INPUT DATA:
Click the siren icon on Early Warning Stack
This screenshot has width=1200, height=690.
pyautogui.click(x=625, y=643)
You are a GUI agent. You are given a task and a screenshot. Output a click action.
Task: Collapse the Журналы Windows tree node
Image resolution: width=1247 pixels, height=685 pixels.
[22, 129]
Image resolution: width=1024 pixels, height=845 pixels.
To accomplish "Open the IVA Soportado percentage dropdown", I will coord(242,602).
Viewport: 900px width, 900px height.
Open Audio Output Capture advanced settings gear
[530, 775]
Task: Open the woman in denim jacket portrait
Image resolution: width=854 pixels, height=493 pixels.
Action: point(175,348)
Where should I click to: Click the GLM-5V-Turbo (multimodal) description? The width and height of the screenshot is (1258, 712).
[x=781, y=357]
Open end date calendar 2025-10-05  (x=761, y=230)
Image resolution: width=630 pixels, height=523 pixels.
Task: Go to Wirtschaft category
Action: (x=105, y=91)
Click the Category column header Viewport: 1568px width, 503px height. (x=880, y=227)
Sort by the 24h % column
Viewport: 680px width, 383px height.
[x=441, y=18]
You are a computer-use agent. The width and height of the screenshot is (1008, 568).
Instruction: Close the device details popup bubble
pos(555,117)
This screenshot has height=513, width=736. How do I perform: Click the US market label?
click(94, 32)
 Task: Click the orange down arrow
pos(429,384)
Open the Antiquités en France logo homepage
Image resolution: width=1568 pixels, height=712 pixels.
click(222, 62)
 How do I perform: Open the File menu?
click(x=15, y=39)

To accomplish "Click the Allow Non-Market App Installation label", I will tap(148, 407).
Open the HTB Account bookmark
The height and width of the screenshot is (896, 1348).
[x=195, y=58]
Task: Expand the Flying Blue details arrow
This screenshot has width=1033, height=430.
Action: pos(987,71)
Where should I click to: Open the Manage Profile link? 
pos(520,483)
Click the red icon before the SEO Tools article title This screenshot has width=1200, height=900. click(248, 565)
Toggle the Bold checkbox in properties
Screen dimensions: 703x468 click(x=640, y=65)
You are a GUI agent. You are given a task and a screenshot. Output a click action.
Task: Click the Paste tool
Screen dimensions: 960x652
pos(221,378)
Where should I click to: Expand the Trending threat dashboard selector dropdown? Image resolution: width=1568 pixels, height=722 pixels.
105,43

PROBLEM: Reproduce all of the records, keeping every character unchanged.

WRITTEN ANSWER:
Click the siren icon on Early Warning Stack
This screenshot has width=1200, height=690.
pyautogui.click(x=625, y=643)
You are a GUI agent. You are given a task and a screenshot. Output a click action.
Task: Collapse the Журналы Windows tree node
Image resolution: width=1247 pixels, height=685 pixels.
[22, 129]
Image resolution: width=1024 pixels, height=845 pixels.
To accomplish "Open the IVA Soportado percentage dropdown", I will coord(242,602).
Viewport: 900px width, 900px height.
Open Audio Output Capture advanced settings gear
[530, 775]
Task: Open the woman in denim jacket portrait
Image resolution: width=854 pixels, height=493 pixels.
Action: point(175,348)
Where should I click to: Click the GLM-5V-Turbo (multimodal) description? The width and height of the screenshot is (1258, 712).
[x=781, y=357]
Open end date calendar 2025-10-05  (x=761, y=230)
Image resolution: width=630 pixels, height=523 pixels.
Task: Go to Wirtschaft category
Action: (x=105, y=91)
Click the Category column header Viewport: 1568px width, 503px height. (x=880, y=227)
Sort by the 24h % column
Viewport: 680px width, 383px height.
[x=441, y=18]
You are a computer-use agent. The width and height of the screenshot is (1008, 568).
Instruction: Close the device details popup bubble
pos(555,117)
This screenshot has height=513, width=736. How do I perform: Click the US market label?
click(94, 32)
 Task: Click the orange down arrow
pos(429,384)
Open the Antiquités en France logo homepage
Image resolution: width=1568 pixels, height=712 pixels.
click(222, 62)
 How do I perform: Open the File menu?
click(x=15, y=39)

To accomplish "Click the Allow Non-Market App Installation label", I will tap(148, 407).
Open the HTB Account bookmark
The height and width of the screenshot is (896, 1348).
[x=195, y=58]
Task: Expand the Flying Blue details arrow
This screenshot has width=1033, height=430.
Action: pos(987,71)
Where should I click to: Open the Manage Profile link? 
pos(520,483)
Click the red icon before the SEO Tools article title This screenshot has width=1200, height=900. click(248, 565)
Toggle the Bold checkbox in properties
Screen dimensions: 703x468 click(x=640, y=65)
You are a GUI agent. You are given a task and a screenshot. Output a click action.
Task: Click the Paste tool
Screen dimensions: 960x652
pos(221,378)
Where should I click to: Expand the Trending threat dashboard selector dropdown? Image resolution: width=1568 pixels, height=722 pixels.
105,43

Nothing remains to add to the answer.